_Your goal_
Return exactly the run of lines that begins at the line containing "The width and height of the screenshot is (1148, 902)." and ends at the last line of the material below; pictures stay out.

_Data for this task_
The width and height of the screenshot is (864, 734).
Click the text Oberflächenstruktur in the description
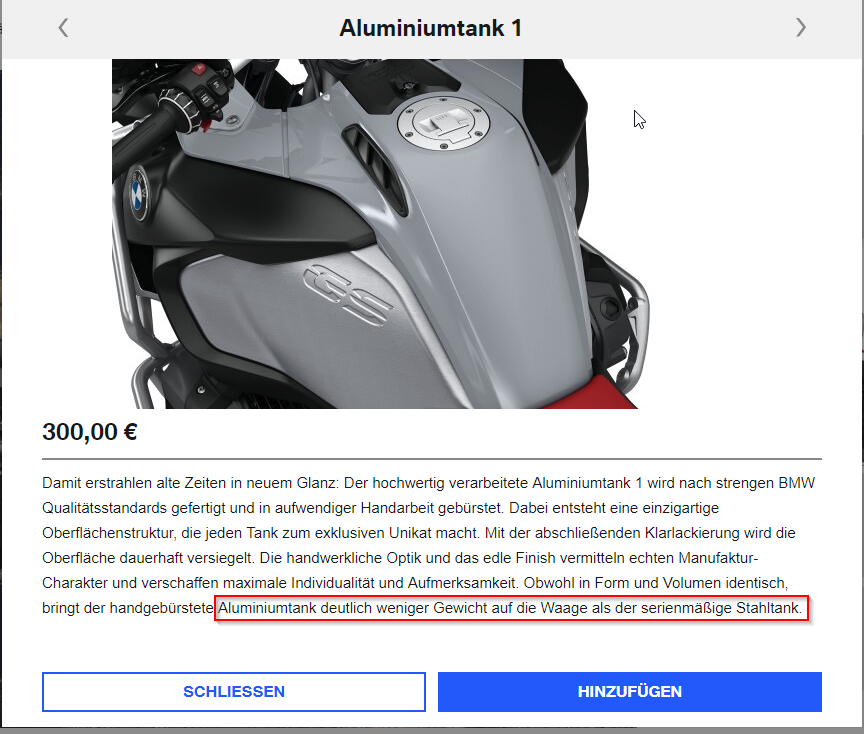(x=109, y=533)
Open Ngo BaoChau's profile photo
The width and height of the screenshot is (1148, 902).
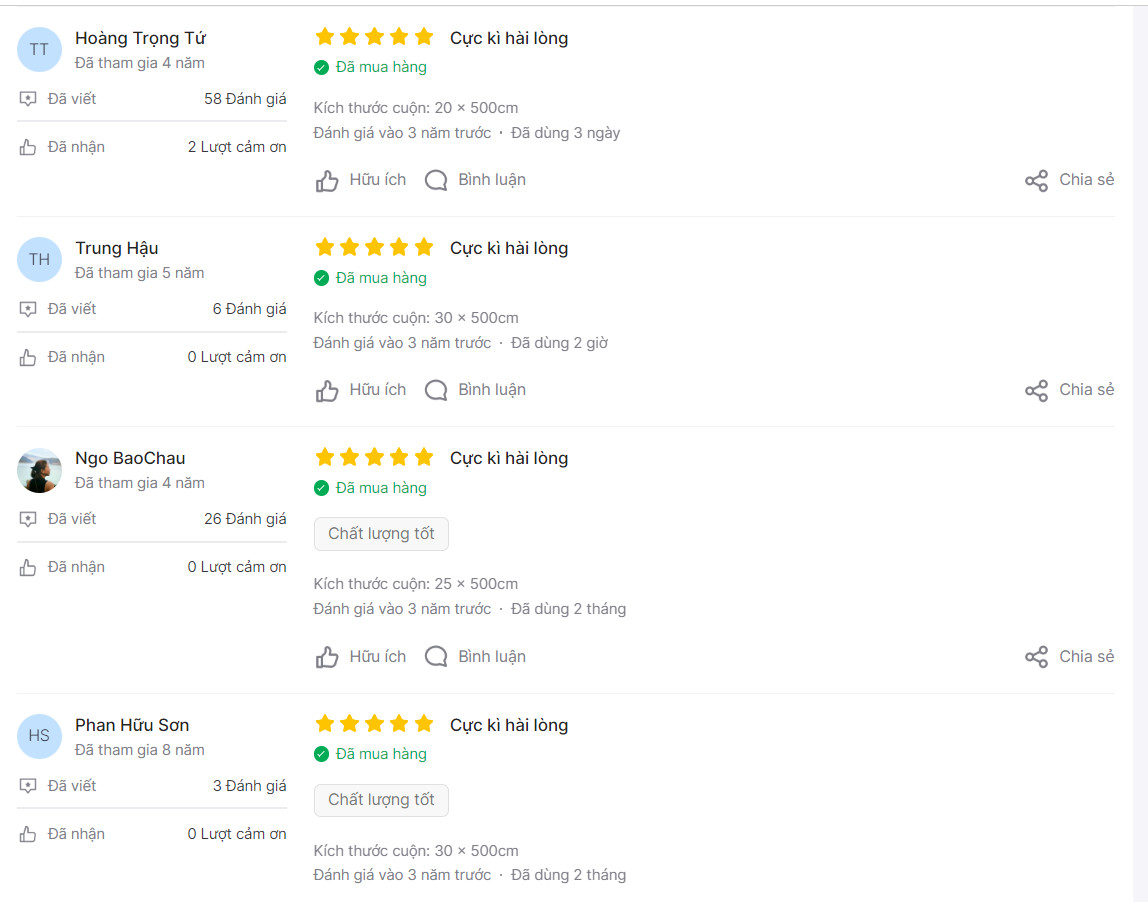[39, 470]
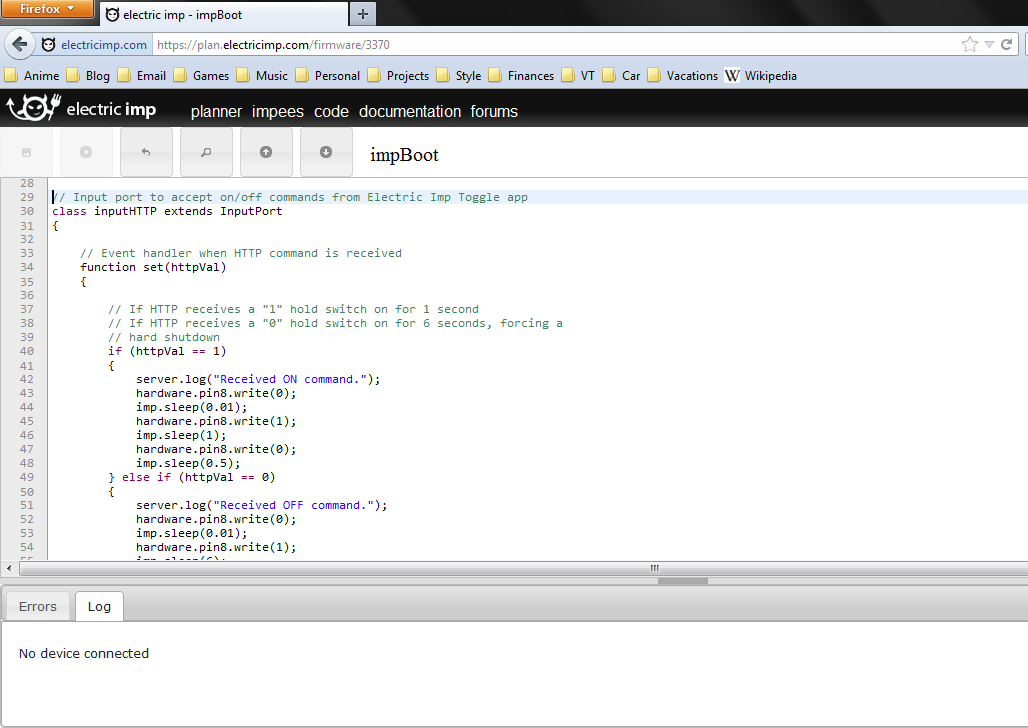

_Answer_
The width and height of the screenshot is (1148, 902).
[39, 470]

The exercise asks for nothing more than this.